::: SUPPLIED DATA

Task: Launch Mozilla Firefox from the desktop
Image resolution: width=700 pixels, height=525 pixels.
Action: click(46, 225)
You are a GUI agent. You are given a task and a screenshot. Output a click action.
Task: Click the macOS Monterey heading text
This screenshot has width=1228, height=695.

::::::
::: SUPPLIED DATA

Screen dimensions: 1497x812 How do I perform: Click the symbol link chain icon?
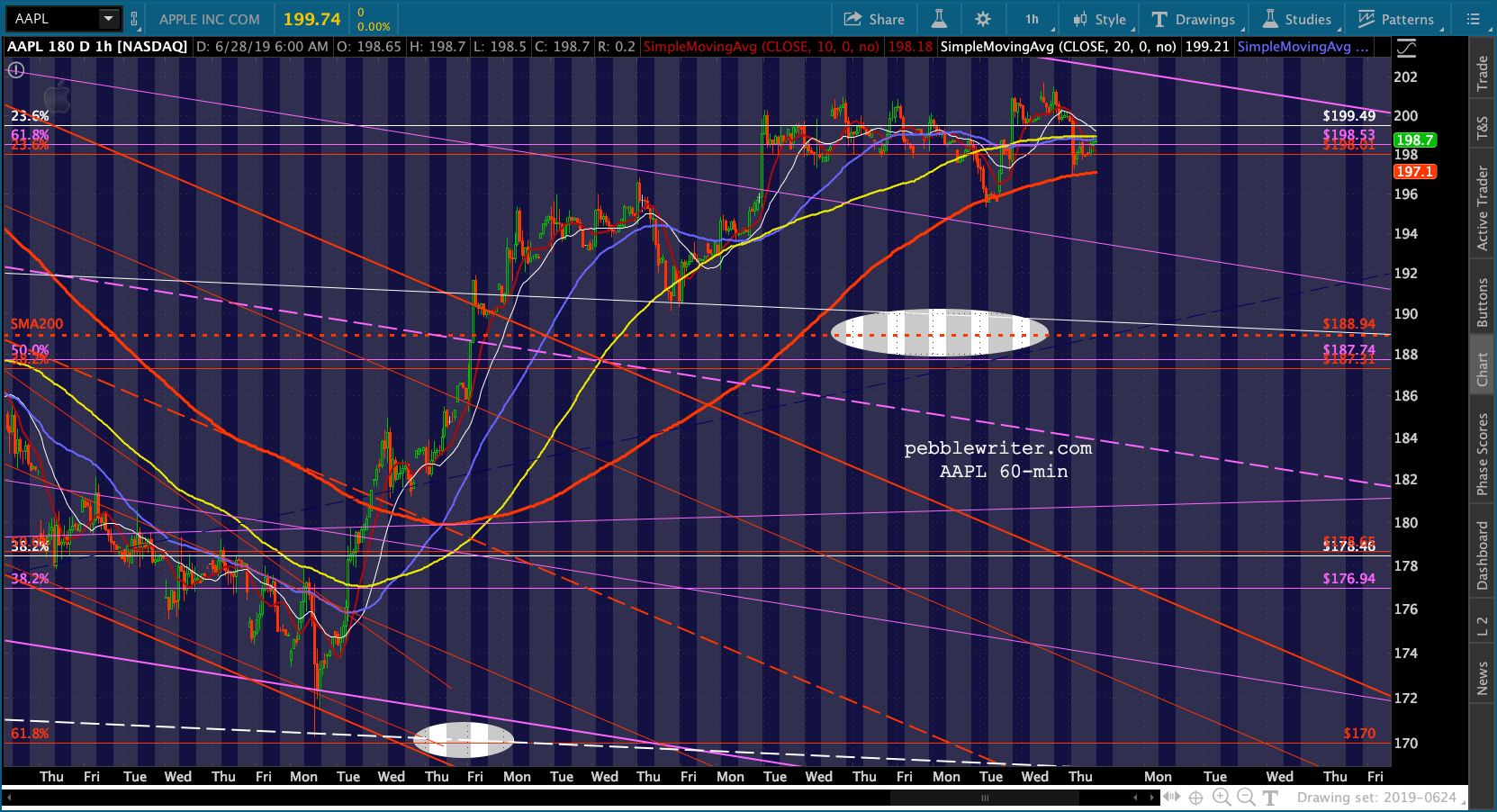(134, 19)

::::::

What are the lines, exactly as written above, from the line with "Task: Launch Mozilla Firefox from the desktop" to the line with "This screenshot has width=1228, height=695.", both included? Output only those.

Task: Launch Mozilla Firefox from the desktop
Image resolution: width=700 pixels, height=525 pixels.
Action: click(46, 225)
You are a GUI agent. You are given a task and a screenshot. Output a click action.
Task: Click the macOS Monterey heading text
This screenshot has width=1228, height=695.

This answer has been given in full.